> TASK REQUIREMENTS:
Please answer these questions about the multicore partitioning article, one per line:
(a) What problem does the article call "the hard part of multicore"?
(b) Which Vector Fabrics release came immediately before Pareon?
(c) What reason does the article give for the company's change in branding?

> EXCERPT TO READ:
====================

Tackling the Hard Part

As multicore works its way into the embedded world, there are lots of things that used to be simple that become more complex, both in hardware and in software. But one element – often acknowledged by people knowledgeable in this space as “the hard part of multicore” – has remained mostly untouched: how to take a program and partition it over multiple cores.

Basically, it’s hard to do wrong. And it’s much harder to do right. Particularly when doing it manually, which was the only option for a long time. Automating elements of the process helps, and we looked at some movement in that direction in a previous article.

One of the companies working in this space, Vector Fabrics, just made their latest tool announcement, and it reflects a number of key changes:

They’ve changed their naming.
The technology itself has evolved.
They’ve left the cloud.

Vector Fabrics has gone through a few iterations of their tool as their capabilities unfolded. Originally, their vfAnalyst tool showed dependencies in the code in a way that had never been done before. They went through a couple more iterations up to their last release, vfEmbedded, which included partitioning and mapping options in a more rudimentary way.

Pareon fills in a lot of the holes, taking the tool from one that handled the most frequent scenarios to one that is more airtight. And, as you can see, they’ve changed their branding structure; they found that the underlying “ontology” that drove the previous scheme became a bit forced, so they’ve made a clean break.

While the key technology relates to identification of dependencies, which are visualized in a unique way, this has turned out to be secondary from a user methodology standpoint. Originally, the dependencies were a way for a user to figure out where to partition most effectively. Once they had that in place, they realized that they could propose different partitioning strategies based on those dependencies, and, if the user liked that, then he or she didn’t explicitly need to check the dependencies at all.

====================

> GIVEN INFORMATION:
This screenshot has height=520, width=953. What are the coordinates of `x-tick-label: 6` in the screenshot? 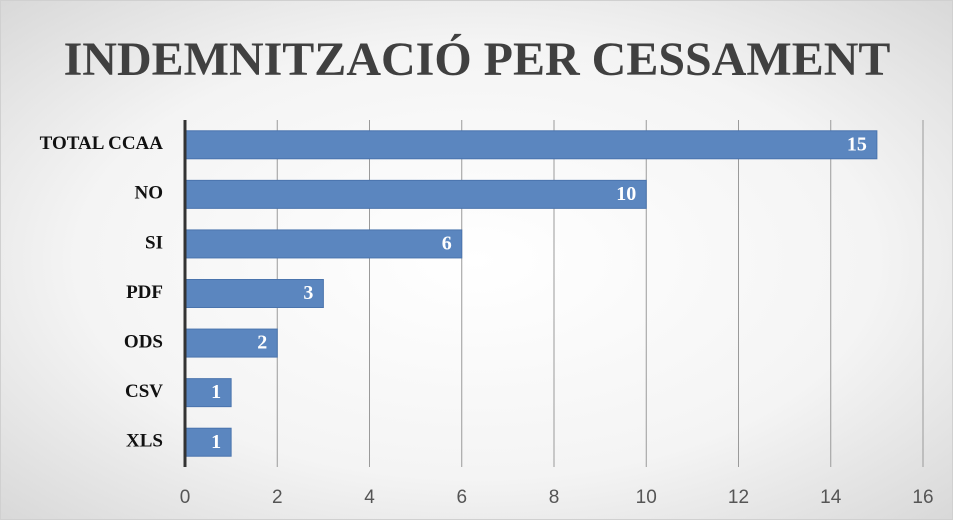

====================

> TASK SOLUTION:
(a) How to take a program and partition it over multiple cores.
(b) vfEmbedded.
(c) The underlying "ontology" behind the previous naming scheme had become a bit forced.